Download or read book Mary Prince Slavery and Print Culture in the Anglophone Atlantic World written by Juliet Shields and published by Cambridge University Press. This book was released on 2021-05-06 with total page 139 pages. Available in PDF, EPUB and Kindle. Book excerpt: This study examines a network of writers that coalesced around the publication of The History of Mary Prince (1831), which recounts Prince's experiences as an enslaved person in the West Indies and the events that brought her to seek assistance from the Anti-Slavery Society in London. It focuses on the three writers who produced the text - Mary Prince, Thomas Pringle, and Susanna Moodie - with glances at their pro-slavery opponent, James MacQueen, and their literary friends and relatives. The History connects the Black Atlantic, a diasporic formation created through the colonial trade in enslaved people, with the Anglophone Atlantic, created through British migration and colonial settlement. It also challenges Romantic ideals of authorship as an autonomous creative act and the literary text as an aesthetically unified entity. Collaborating with Prince on the History's publication impacted Moodie's and Pringle's attitudes towards slavery and shaped their own accounts of migration and settlement.

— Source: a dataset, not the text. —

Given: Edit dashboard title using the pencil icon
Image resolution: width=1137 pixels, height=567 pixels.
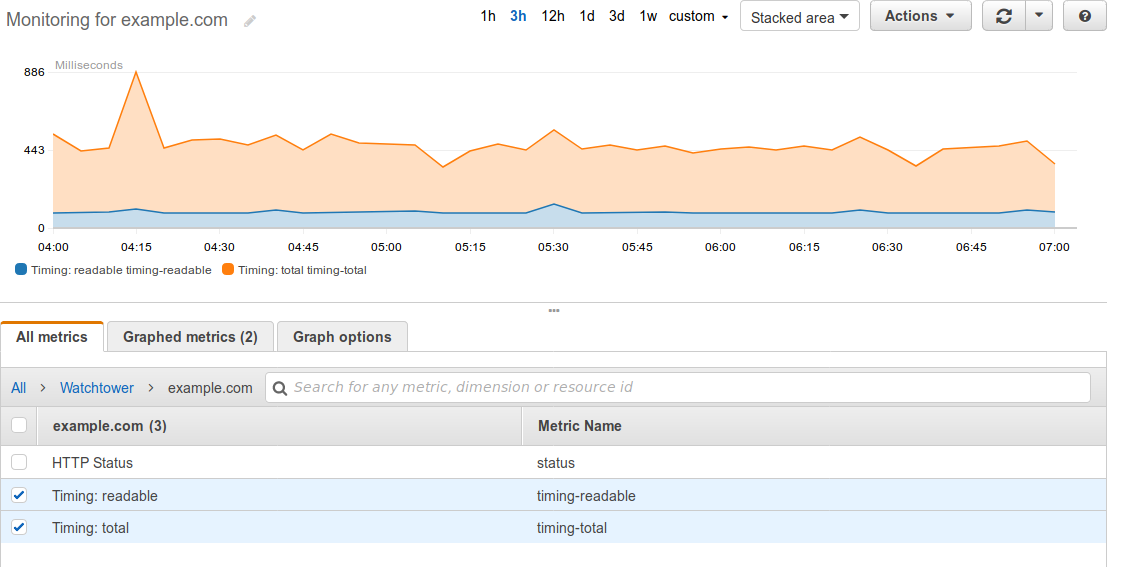Looking at the screenshot, I should pyautogui.click(x=249, y=21).
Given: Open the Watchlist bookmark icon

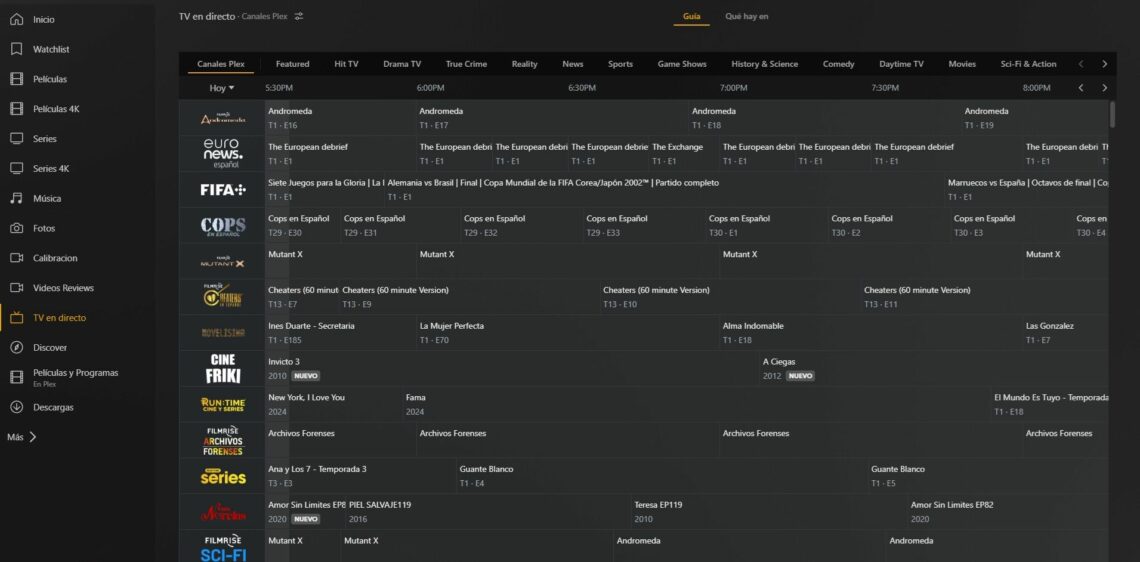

Download or read book The Victorian Idyll in Art and Literature written by Thomas Hughes and published by Taylor & Francis. This book was released on 2023-12-29 with total page 257 pages. Available in PDF, EPUB and Kindle. Book excerpt: Resonating with contemporary ecological and queer theory, this book pioneers the theorization of the Victorian idyll, establishing its nature, lineaments, and significance as a formal mode widely practised in nineteenth-century British culture across media and genre. Chapters trace the Victorian idyll’s emergence in the 1830s, its flourishing in the 1860s, and its evolution up to the century’s close, drawing attention to the radicalism of idyllic experiments with pictorial, photographic, dramatic, literary, and poetic form in the work of canonical and lesser-known figures. Approaching the idyll through three intersecting categories—subject, ecology, and form—this book remaps Victorian culture, reshaping thinking about artistic form in the nineteenth century, and recalibrating accepted chronologies. In the representations by a host of Victorian artists and writers engaging with other-than-human forms, and in the natures of the subjectivities animated by these encounters, we find versions of Victorian ecology providing provocative imaginative material for ecocritics, scholars, writers, and artists today. This book will be of interest to scholars working in art history, English literature, Victorian studies, British history, queer and trans* theory, musicology, and ecocriticism, and will enliven debates pertaining to the environmental across periods.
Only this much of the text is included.